The tool will collect logs in the `miner.log` file and output data in the `data` folder. Each project will be have its data in an individual CSV file.


#### Aggregating the project's individual CSV files into one
The tool outputs a CSV file per project. To have a single CSV file with all the data, you can use Linux tools to aggregate all the data in one:

```
cd analyses/rust-code
rm data.csv
head -1 data/Abdera.csv >> data.csv
tail -n +2 -q data/*.csv >> data.csv
```

This will collect the header row from the `Abdera.csv` file and put it into the `data.csv` file, and then collect all the rows from all the other CSV files (excluding the first row (header row) from each CSV file) 

#### Extract commit messages
The tool can also extract every commit message in the incubation period, so that later a commit classifier (fasttext) can be used. Run the following comman to extract all the commit messages for each incubating period of each project: 

* `./bin/miner --commit-messages`

This will create a file named `commits-messages.csv` in the `analyses/rust-code/data/` folder.

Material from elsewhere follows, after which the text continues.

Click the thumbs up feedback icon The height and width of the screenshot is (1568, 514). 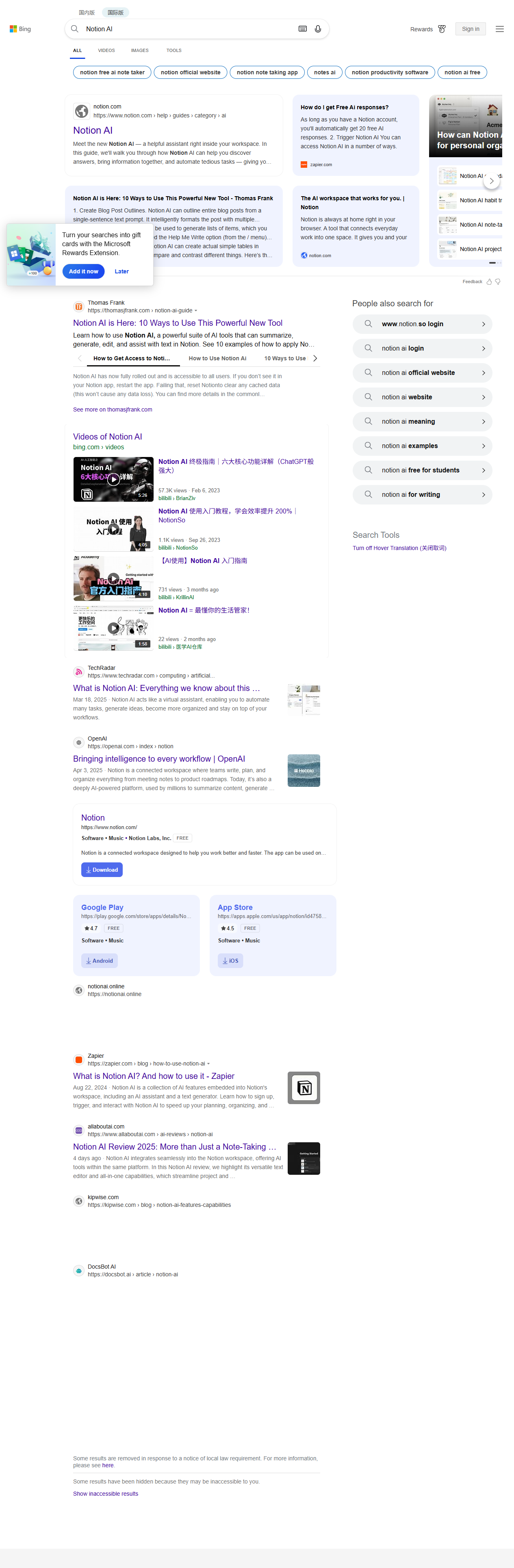click(488, 281)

#### Classify commits using fasttext
Requirements: follow the instructions to install `fasttext` from here: https://github.com/gesteves91/fasttext-commit-classification

* `pip install fasttext`

Then open the `scripts/fasttext-commit-classification/notebooks/classification.ipynb` Jupyter Notebook and run the code. Make sure you replace the `commits-messages.csv` file in the `scripts/fasttext-commit-classification/notebooks` folder with the one that was generated at the previous step.

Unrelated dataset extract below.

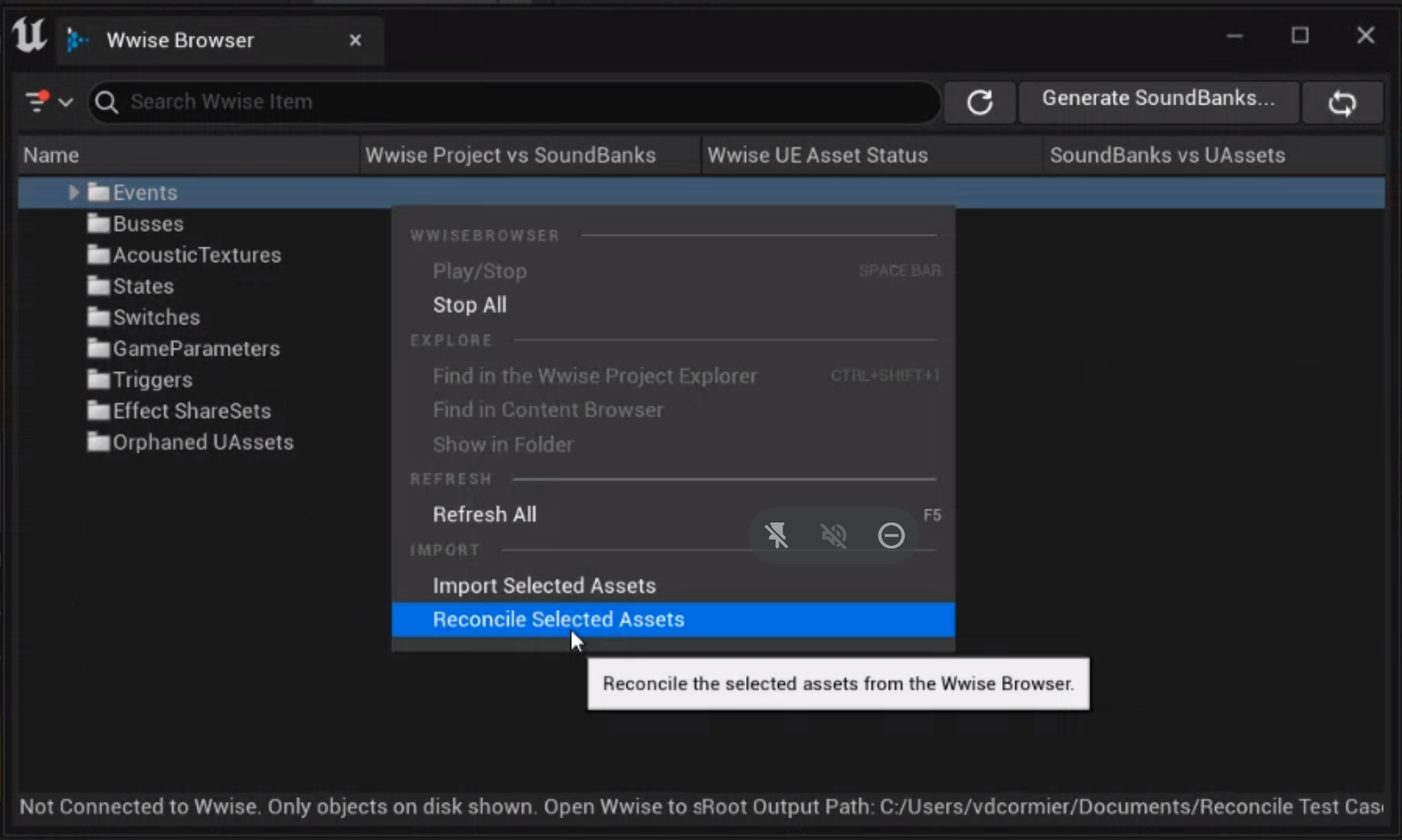Click the Wwise Project vs SoundBanks column header
Image resolution: width=1402 pixels, height=840 pixels.
click(510, 155)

As this file and the main data analyses files are separate, you would have to combine th two using R and the left join function, on project, status, incubation_month, which will combine the data analysis and the commit classification data. 

## Running the R analysis

## Troubleshooting

* If you have errors with the Rust tool, mainly, complaining that sokrates failed to do X, check the following:
do you have at least Java 11 installed? Is it accessible via the `java` command? Do you have a `JAVA_HOME` path? If yes, make sure it is correct and `java` can be run from there. For linux, it expects to have a `JAVA_HOME` env variable. In my Linux tests I had the following in my `.bashrc`; so the tool will work only if the path ends with `/bin/`. 
```
export JAVA_HOME=/home/user/jdk-11/bin/
export PATH=$PATH:/home/user/jdk-11/bin/
export PATH=$JAVA_HOME/bin:$PATH
``` 

* The Windows `JAVA_HOME` variable looks like this: `C:\Program Files\Microsoft\jdk-17.0.2.8-hotspot` so, the tool will try to add the `/bin/` folder to find the executable. Make sure you have this environment variable set up.